Né dans l’entre deux guerres, Morvan Lebesque est de ces hommes qui ont vécu profondément les bouleversements du XIXe siècle.
A l’aube de la guerre, il s’engage dans le mouvement PAB (Parti Autonome
Breton) qui plus tard, collaborera avec l’Allemagne. Au moment où se ceint en deux ce mouvement, il quitte la Bretagne et vit dans la misère à Paris. Il rédige ainsi, quelques piges parfois sans trop regarder la couleur du journal et par ailleurs, il écrit des pièces de théâtre. La fortune lui sourit quand le Canard Enchainé l’engage et qu’il en devient une figure emblématique grâce à des chroniques pleines d’humanisme, de réflexion sociale dictée par un ton acerbe.

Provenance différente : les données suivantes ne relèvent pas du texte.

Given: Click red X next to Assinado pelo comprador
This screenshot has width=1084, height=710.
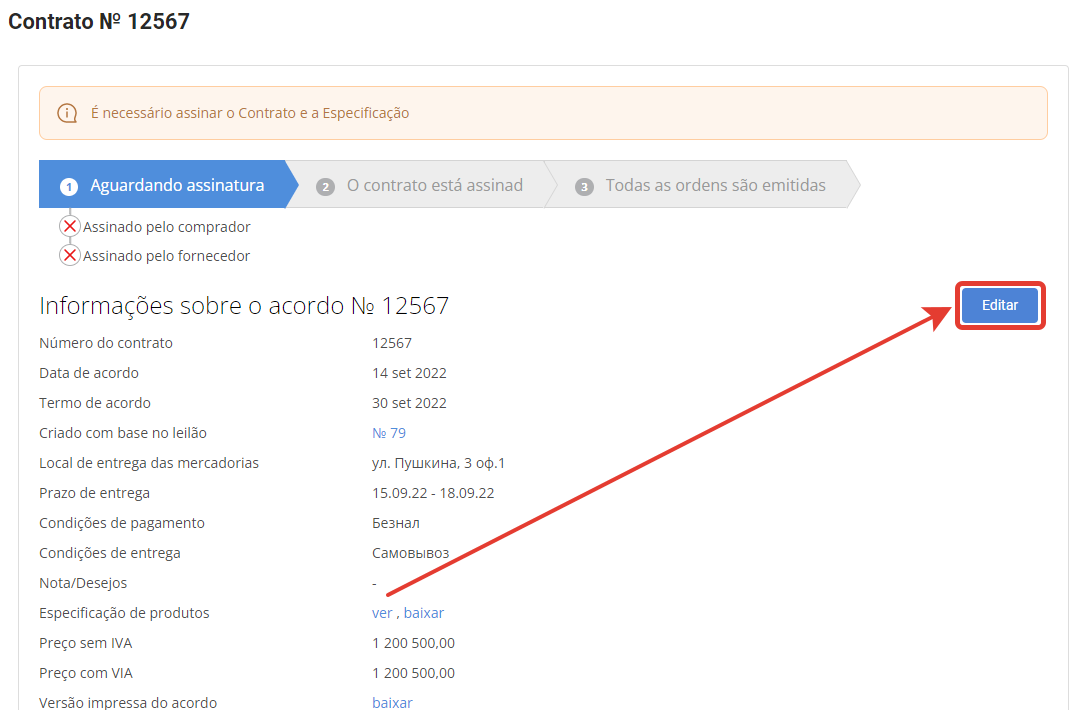Looking at the screenshot, I should [x=70, y=227].
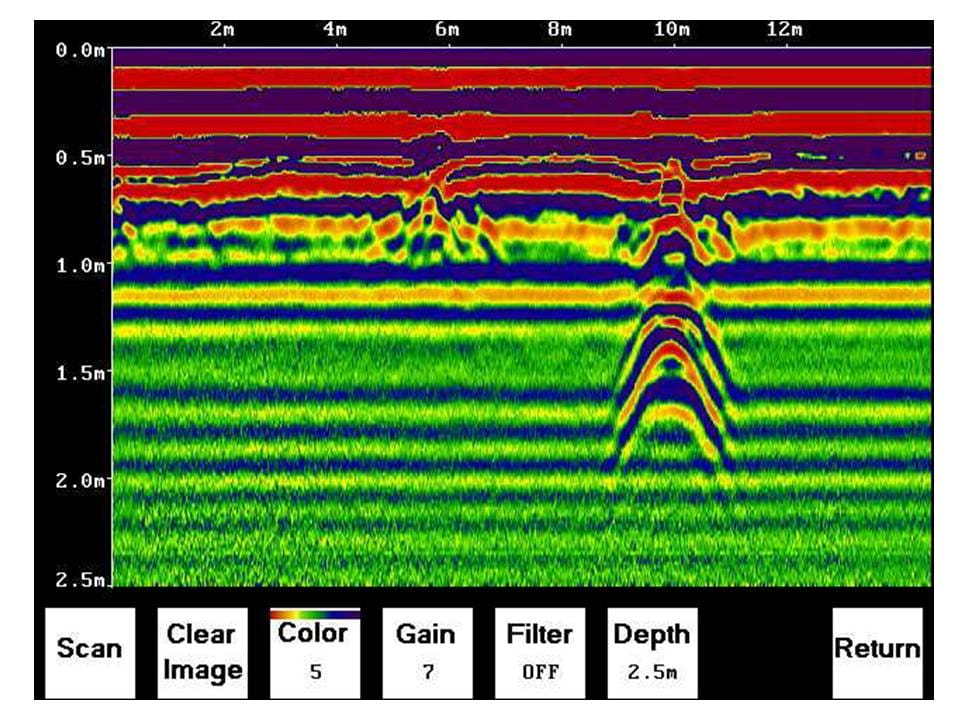The height and width of the screenshot is (720, 960).
Task: Change the Depth 2.5m setting
Action: click(x=652, y=653)
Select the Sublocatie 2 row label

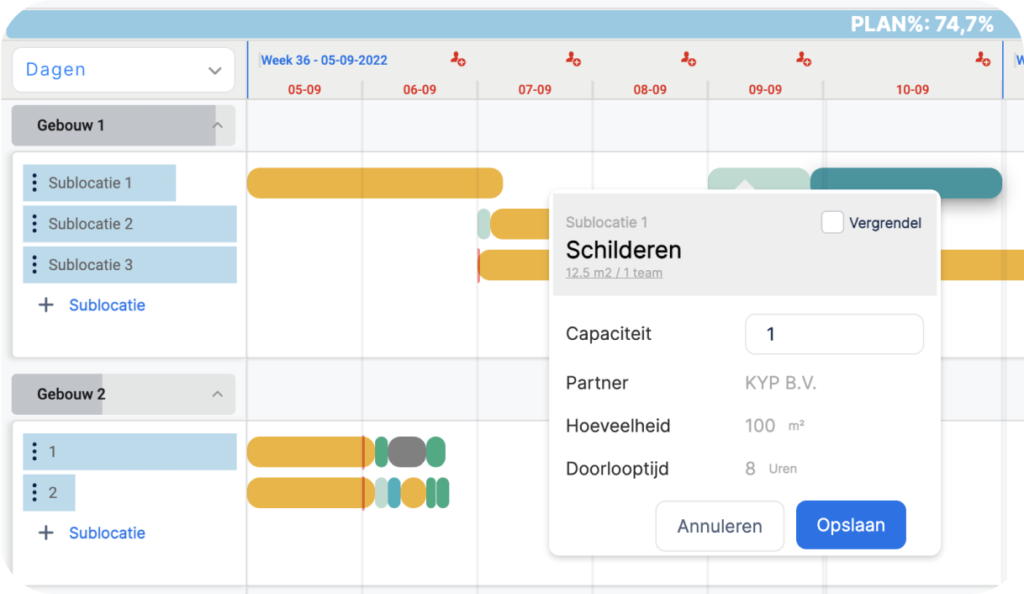pyautogui.click(x=100, y=223)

A la fin des années soixante, il reprend contact avec des indépendantistes bretons et l’UDB. Mûr et sage, il fait paraître Comment peut on être breton ? contenant le texte majeur, La découverte de l’ignorance que Tri Yann mettra en musique. Il meurt quelques années plus tard au Brésil d’une crise cardiaque.

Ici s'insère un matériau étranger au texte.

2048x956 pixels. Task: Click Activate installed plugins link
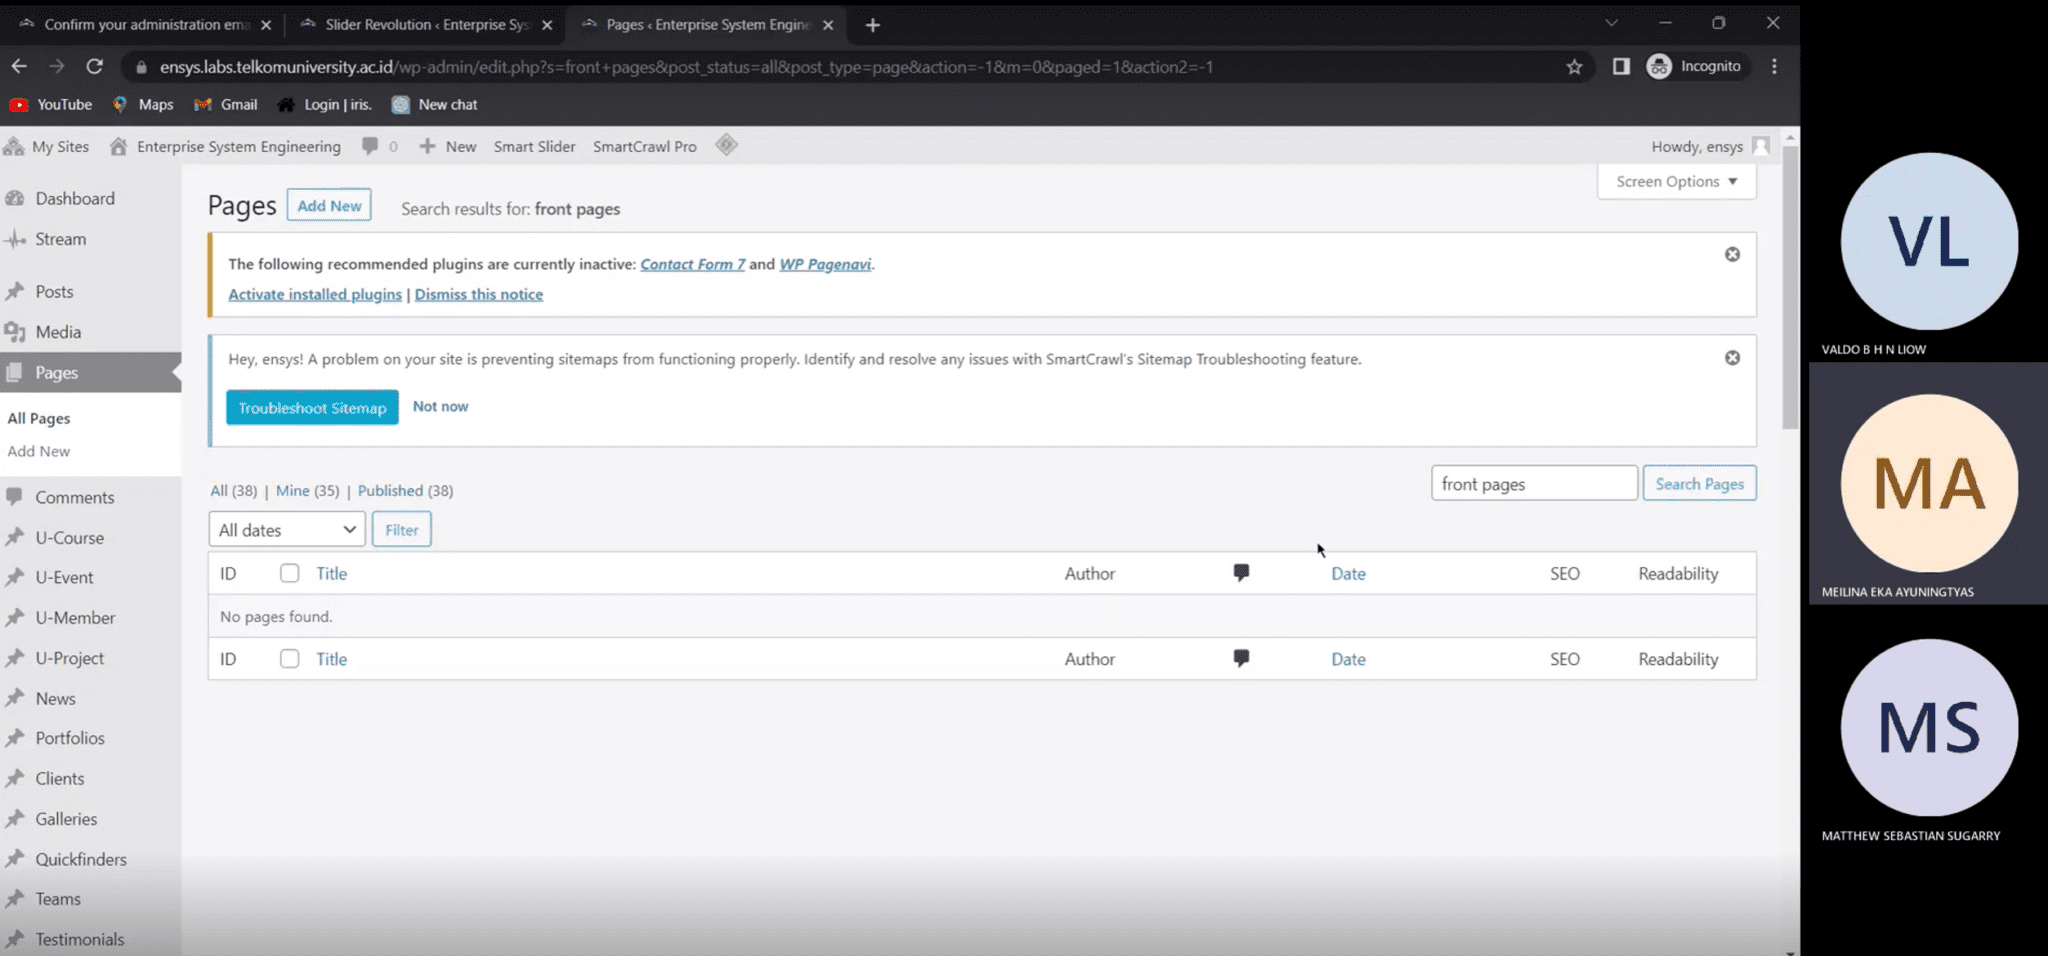[315, 294]
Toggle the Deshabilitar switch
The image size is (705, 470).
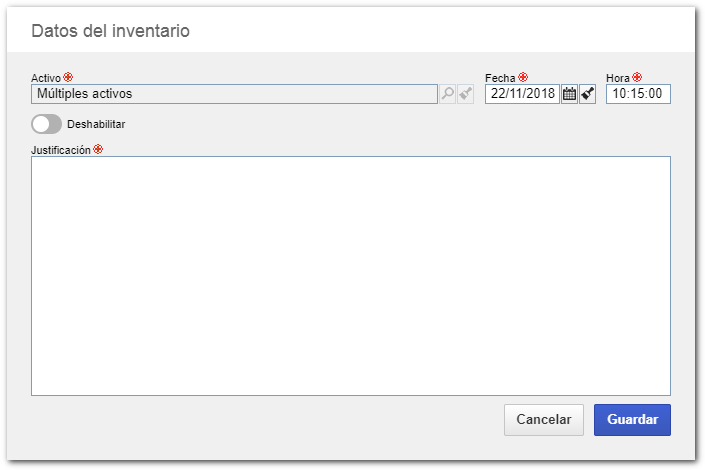(46, 124)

La mort de cet intellectuel breton a laissé un vide car il a commencé une réflexion que personne ne semble capable d’aboutir même jusqu'à nos jours. Son absence est cruelle et sa mémoire mal célébrée car même si à Nantes une toute petite rue et l’ACB portent son nom, à Rennes l’ouverture d’un collège Morvan Lebesque pose encore problème. Des détracteurs de l’homme ? Oui il y en avait un mais vite canalisé tant il est facile de juger des actes après coup, en dehors de l’histoire. Le mot de la fin est laissé à Ronan Le Prohon « Morvan Lebesque, pour moi, c’est une parole », et il serait bon que tout le monde l’écoute.